## DATASET EXCERPTS

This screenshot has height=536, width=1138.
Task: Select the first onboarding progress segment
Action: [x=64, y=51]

...

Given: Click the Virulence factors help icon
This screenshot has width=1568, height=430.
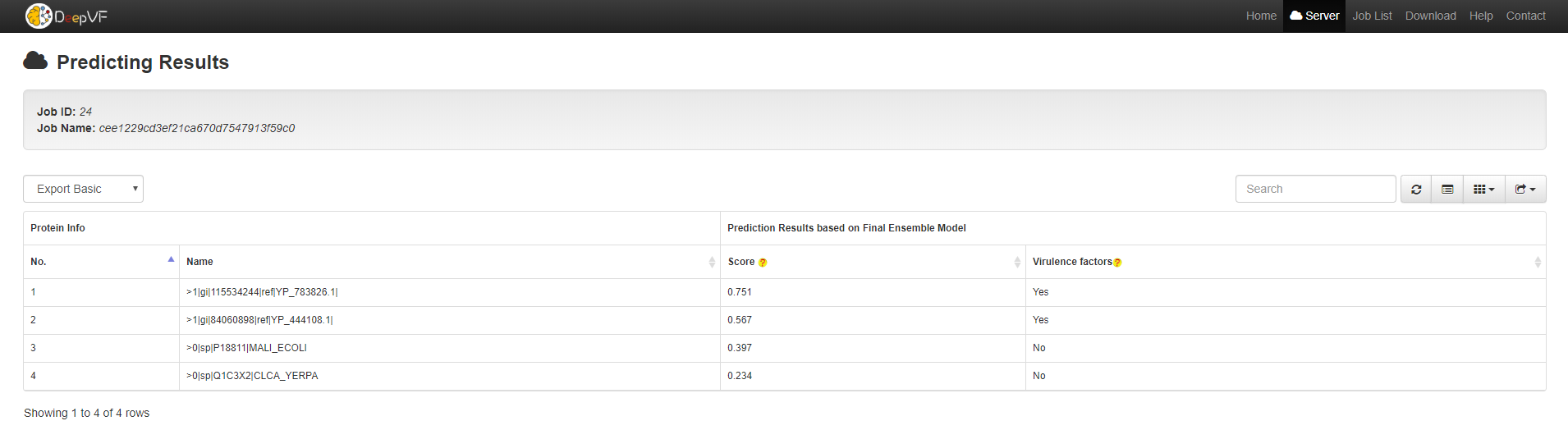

## WHAT TO WORK ON
Would you please copy exactly the part of the entries above that begins at the line containing "Given: Click the Virulence factors help icon" and ends at the line containing "This screenshot has width=1568, height=430.", both lines included?

## THE ANSWER
Given: Click the Virulence factors help icon
This screenshot has width=1568, height=430.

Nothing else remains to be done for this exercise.